As a work of historical detection, Royal Fortune is a remarkable achievement, not least because its author was naturally given no assistance from the Palace, The Royal Archives were closed to him as they are to most people who wish to look at recent material, or ‘sensitive’ matters. And some essential documents from Treasury files in the Public Record Office had unaccountably disappeared. But by following up hints and suggestions in Hansard, by looking at the private papers of many of the figures most closely involved, such as Lloyd George and Ramsay MacDonald, and by combing the available official documents, Hall has managed to put together the first serious financial history of the monarchy in the modern period. Inevitably, there are parts of his account which are sketchy and speculative, his broader grasp of the historical context seems rather weak, there are some important collections, such as Lord Esher’s papers, which he does not seem to have consulted, and his prose rarely rises above the level of the pedestrian. But for all that, the book is a major contribution to the current discussions about the royal family, and the blurb writer does not exaggerate in claiming that ‘debates about the monarchy will never be the same again.’

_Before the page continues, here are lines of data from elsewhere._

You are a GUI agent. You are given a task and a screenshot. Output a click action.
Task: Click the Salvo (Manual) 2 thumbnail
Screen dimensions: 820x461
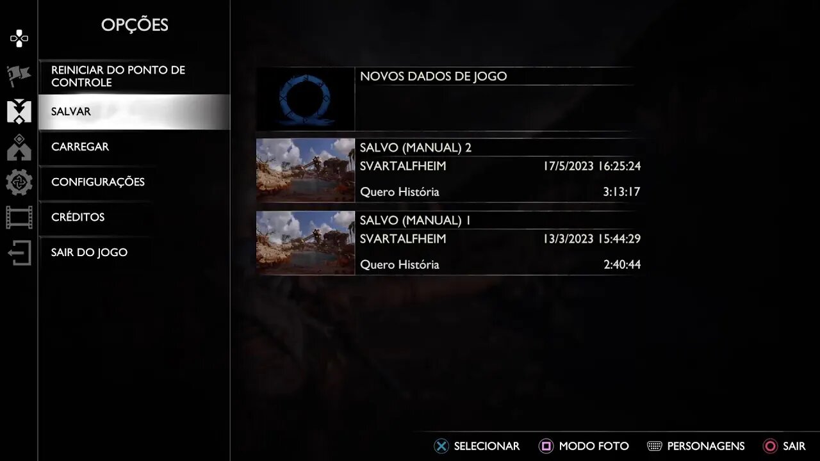click(306, 170)
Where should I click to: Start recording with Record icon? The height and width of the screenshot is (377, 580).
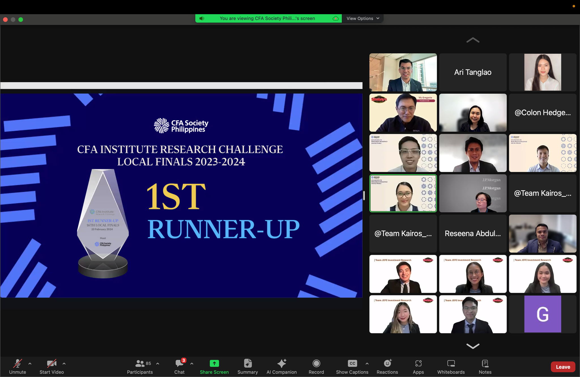[x=316, y=364]
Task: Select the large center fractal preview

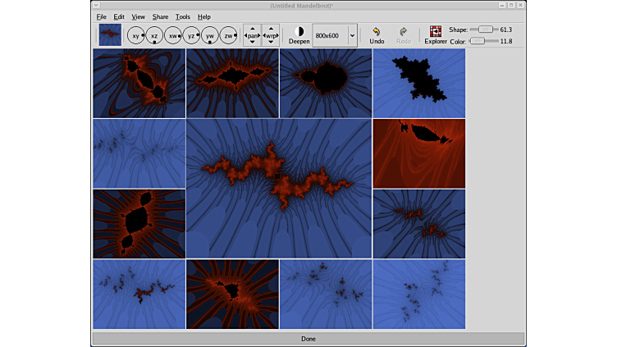Action: pos(279,189)
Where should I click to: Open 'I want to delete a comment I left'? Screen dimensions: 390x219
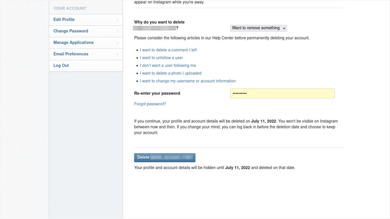click(x=168, y=50)
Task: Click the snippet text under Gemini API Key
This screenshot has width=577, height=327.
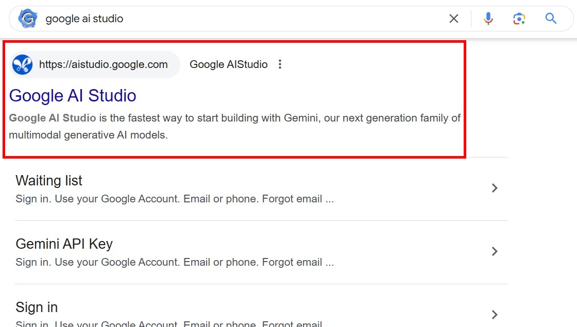Action: (175, 263)
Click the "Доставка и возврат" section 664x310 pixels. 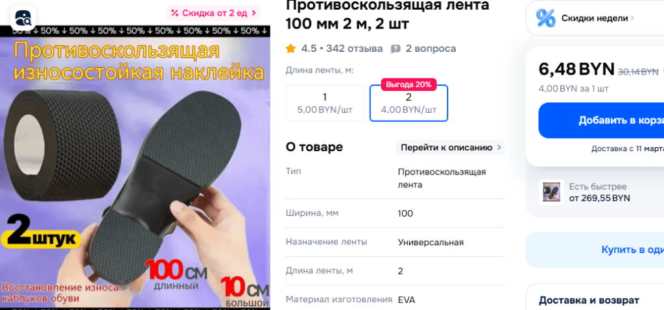tap(589, 300)
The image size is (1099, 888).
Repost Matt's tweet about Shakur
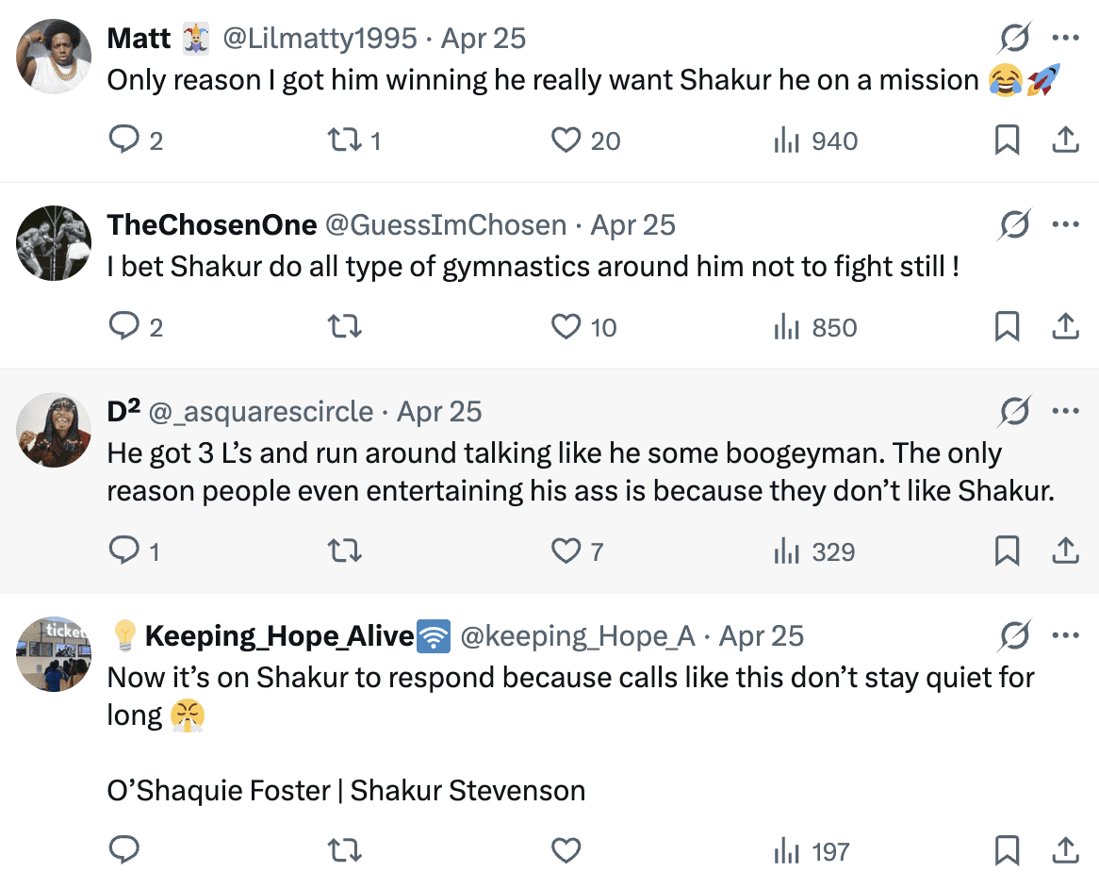343,141
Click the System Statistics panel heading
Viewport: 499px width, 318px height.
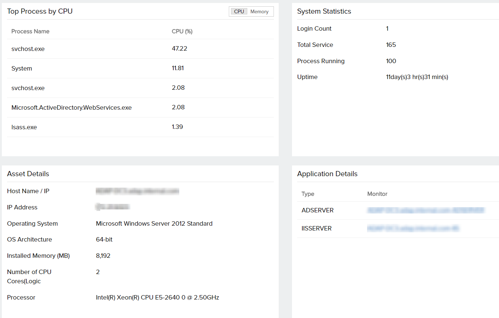pos(324,11)
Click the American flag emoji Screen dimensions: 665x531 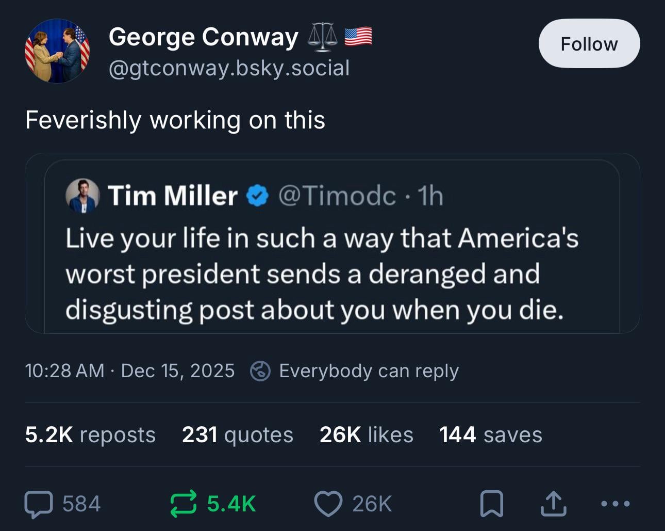coord(358,37)
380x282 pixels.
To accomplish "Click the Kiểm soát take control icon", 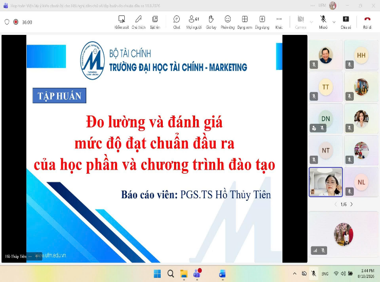I will pos(121,22).
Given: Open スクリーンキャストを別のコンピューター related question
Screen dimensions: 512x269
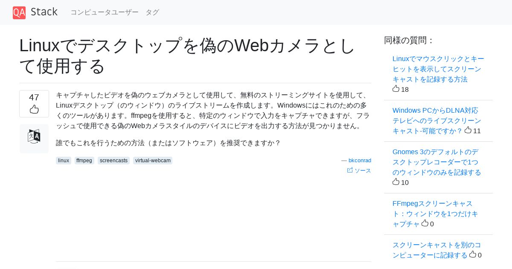Looking at the screenshot, I should tap(437, 250).
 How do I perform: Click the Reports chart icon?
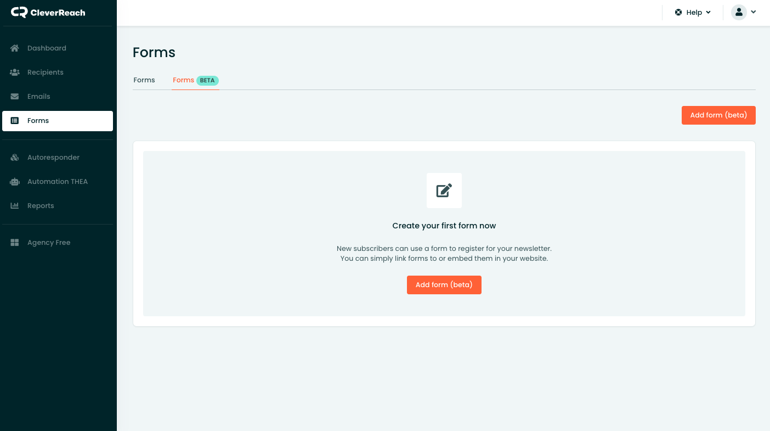pyautogui.click(x=15, y=206)
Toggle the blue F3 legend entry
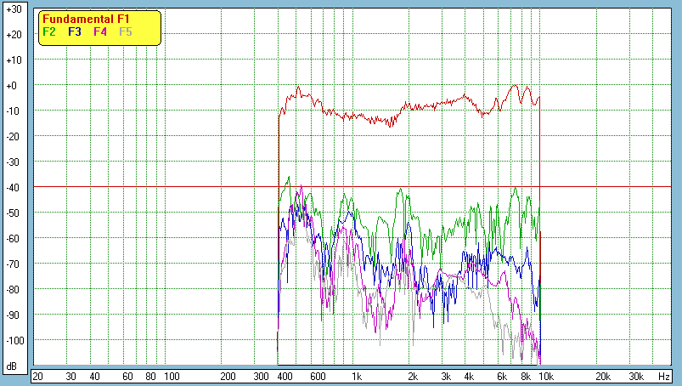This screenshot has width=682, height=386. tap(75, 31)
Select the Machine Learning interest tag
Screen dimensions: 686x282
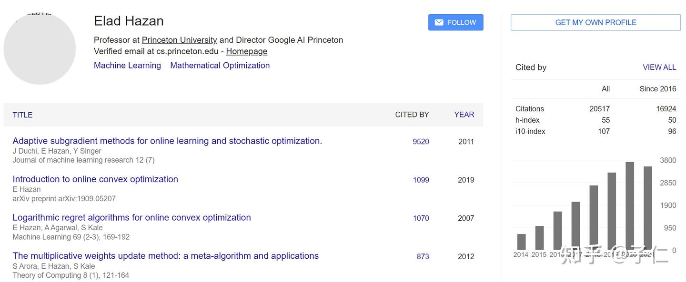(x=127, y=66)
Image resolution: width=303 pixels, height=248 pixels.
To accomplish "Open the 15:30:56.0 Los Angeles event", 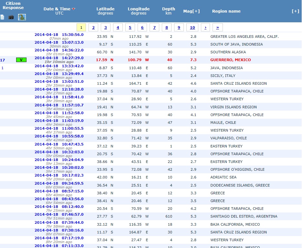I will click(x=59, y=35).
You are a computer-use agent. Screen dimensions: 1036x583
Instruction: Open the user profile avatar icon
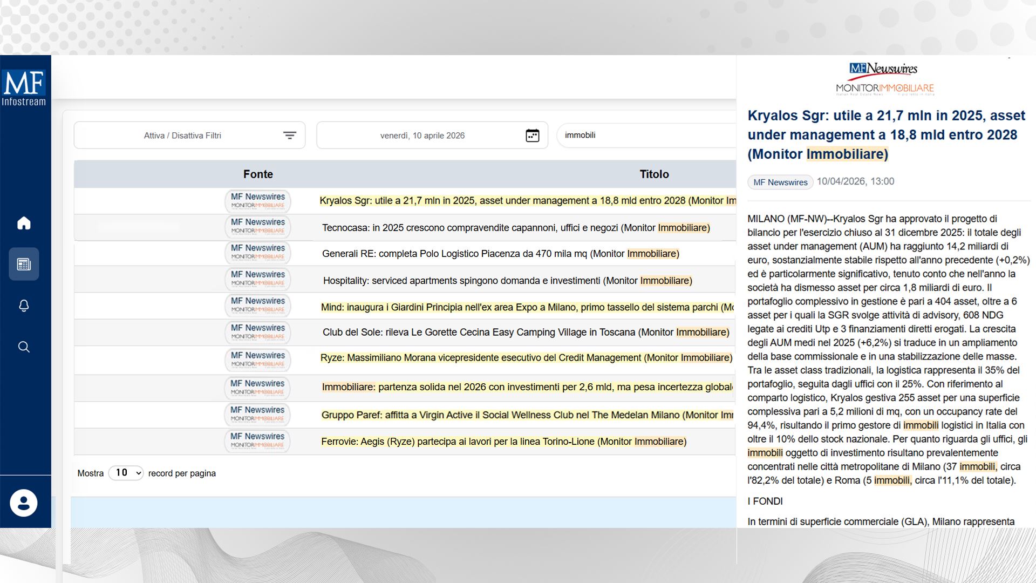click(x=24, y=503)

As one of the most unattractive and avaricious of Britain’s 20th-century monarchs, King Edward VIII, once observed, albeit in rather a different context, ‘something must be done.’ But what, exactly? To begin with, Parliament should sponsor a fully comprehensive history of the monarchy’s finances during the last two hundred years, which should be written by a reputable scholar, who must be given full access to all relevant material. At the same time, there should be set up a Royal Commission on the Organisation and Finances of the Monarchy, which should establish the truth about the current scale of royal wealth, both public and private, and provide that ‘authentic information’ which Trevelyan rightly demanded more than one hundred years ago. This should then make it possible to set up a new Department of the Crown, under the auspices or the government, which would be responsible for the administration and financing of all the public aspects of the monarchy, and which should be headed by a permanent secretary, who might also double as the Queen’s private secretary, and who should be recruited from the Civil Service rather than from the grouse moors.
Most important of all, the Queen should be compelled by Parliament to declare her private wealth, and her private income, and to pay her taxes, as her great-great-grandmother and her great-grandfather did before her. Like so much else about the 20th-century monarchy, royal tax avoidance is nothing more than a recently-invented tradition. But in this case, the sooner it is disinvented the better.